Why not choose a confidence level retrospectively?

  • Thread starter Rasalhague
  • Start date
In summary, Sanders warns against manipulating data by selecting a confidence interval that appears most favorable after calculating multiple intervals with varying confidence levels. This approach introduces bias and should be avoided. Additionally, he distinguishes between the terms "confidence interval" and "interval estimation", with the former being a specific type of the latter. He also cautions against the misinterpretation of confidence intervals and emphasizes the importance of setting the confidence level before any sampling takes place.
  • #1
Rasalhague
1,387
2
One caution should be mentioned here. The confidence interval should be stated before the interval estimation. Sometime a novice researcher calculates a number of interval estimates on the basis of a single sample while varying the confidence level. After obtaining these estimates, he or she then selects the one that seems most suitable. Such an approach is really manipulating the data so that the results of a sample are the way a researcher would like to see them. This approach introduces a researcher's bias into the study, and it should be avoided.

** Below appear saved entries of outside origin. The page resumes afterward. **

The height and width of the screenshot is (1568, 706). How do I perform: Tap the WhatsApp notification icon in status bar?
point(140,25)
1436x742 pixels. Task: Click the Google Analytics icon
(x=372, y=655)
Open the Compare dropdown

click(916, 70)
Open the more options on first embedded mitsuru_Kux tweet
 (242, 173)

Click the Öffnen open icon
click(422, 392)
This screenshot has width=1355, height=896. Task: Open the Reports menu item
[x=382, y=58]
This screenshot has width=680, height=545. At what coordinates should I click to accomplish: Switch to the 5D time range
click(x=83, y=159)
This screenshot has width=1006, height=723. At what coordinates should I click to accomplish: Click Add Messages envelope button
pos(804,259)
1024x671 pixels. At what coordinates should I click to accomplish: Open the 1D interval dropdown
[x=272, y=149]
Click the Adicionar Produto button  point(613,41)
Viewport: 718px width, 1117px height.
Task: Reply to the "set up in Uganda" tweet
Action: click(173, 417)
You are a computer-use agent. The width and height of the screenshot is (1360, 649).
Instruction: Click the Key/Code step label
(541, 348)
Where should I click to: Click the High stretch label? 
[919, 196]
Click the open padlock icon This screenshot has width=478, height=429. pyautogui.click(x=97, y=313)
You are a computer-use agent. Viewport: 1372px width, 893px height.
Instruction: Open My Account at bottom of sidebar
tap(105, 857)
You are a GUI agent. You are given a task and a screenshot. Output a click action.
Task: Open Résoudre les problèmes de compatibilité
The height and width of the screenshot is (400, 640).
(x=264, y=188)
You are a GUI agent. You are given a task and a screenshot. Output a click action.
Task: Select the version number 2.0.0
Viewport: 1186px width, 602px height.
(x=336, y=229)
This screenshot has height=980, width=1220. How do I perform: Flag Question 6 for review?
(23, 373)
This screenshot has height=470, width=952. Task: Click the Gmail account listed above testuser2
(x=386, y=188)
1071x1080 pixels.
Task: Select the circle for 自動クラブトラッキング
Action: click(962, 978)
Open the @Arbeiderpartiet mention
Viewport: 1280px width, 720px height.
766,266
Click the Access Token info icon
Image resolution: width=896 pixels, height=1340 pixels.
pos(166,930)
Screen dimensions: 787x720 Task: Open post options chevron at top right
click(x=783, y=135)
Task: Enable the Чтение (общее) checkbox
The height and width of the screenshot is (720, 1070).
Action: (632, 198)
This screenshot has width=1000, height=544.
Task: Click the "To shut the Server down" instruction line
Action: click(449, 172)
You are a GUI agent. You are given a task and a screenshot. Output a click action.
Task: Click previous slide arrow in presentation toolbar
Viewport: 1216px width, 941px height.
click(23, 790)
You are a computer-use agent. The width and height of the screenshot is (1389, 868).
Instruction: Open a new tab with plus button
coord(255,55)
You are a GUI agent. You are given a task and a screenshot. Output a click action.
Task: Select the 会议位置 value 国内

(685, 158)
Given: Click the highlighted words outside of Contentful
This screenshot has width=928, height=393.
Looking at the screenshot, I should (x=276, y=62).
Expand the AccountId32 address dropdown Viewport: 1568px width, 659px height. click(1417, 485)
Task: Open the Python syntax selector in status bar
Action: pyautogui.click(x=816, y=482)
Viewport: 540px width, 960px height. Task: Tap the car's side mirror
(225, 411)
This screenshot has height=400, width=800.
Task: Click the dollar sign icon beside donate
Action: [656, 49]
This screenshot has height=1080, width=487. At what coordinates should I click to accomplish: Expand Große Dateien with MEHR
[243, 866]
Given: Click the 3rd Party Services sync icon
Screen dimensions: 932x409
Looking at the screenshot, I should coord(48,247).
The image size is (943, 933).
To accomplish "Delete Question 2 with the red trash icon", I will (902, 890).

- Sanders: Statistics: A First Course, 5th ed., § 7.2, p. 236.

Why? The data has not been changed. What difference does it make whether the decision is made before or after? If it's legitimate to calculate the distance from the statistic for which there's a 90% confidence level that the parameter lies, why not 95% or 99%, or all three?
 
Physics news on Phys.org
  • #2
Suppose you are measuring the width of some engineered part. You already know that the part's width needs to be within a 1 mm interval around the target width in order to fit well. Suppose your 95% confidence interval for the width is 1.1 mm wide. You might be tempted to drop to a 90% confidence interval just so you can say the part is within tolerances. If you did, you'd be "framing" the data to deliberately make it appear more favorable than your initial analysis showed. It's similar to cherry-picking.
 
  • #3
Just observing that a result falls within the 90% confidence interval needn't make us forget that it doesn't fall within the 95%. It seems like there'd only be a problem if you ignored the extra piece of information: "that the part's width needs to be within a 1 mm interval around the target width in order to fit well."

Suppose it fell within the 99% confidence interval. What harm would it do to simply notice this? If you were testing a hypothesis, why would you only report that the alternative was confirmed with 95% if you could, legitimately, make the stronger claim that it was confirmed with 99% confidence?
 
  • #4
How does the book distinguish between "the confidence interval" and "the interval estimation"? The current Wikipedia article on "interval estimation" says that a "confidence interval" is a particular type of "interval estimation". Sanders appears to use a different terminology.
 
  • #5
An interval estimate is a spread of values used to estimate a population parameter, and the process of estimating with a spread of values is known as interval estimation.


He distinguishes this from a point estimate, "a single number used to estimate a population parameter."

Confidence intervals are those interval estimates based on specified confidence levels, [...]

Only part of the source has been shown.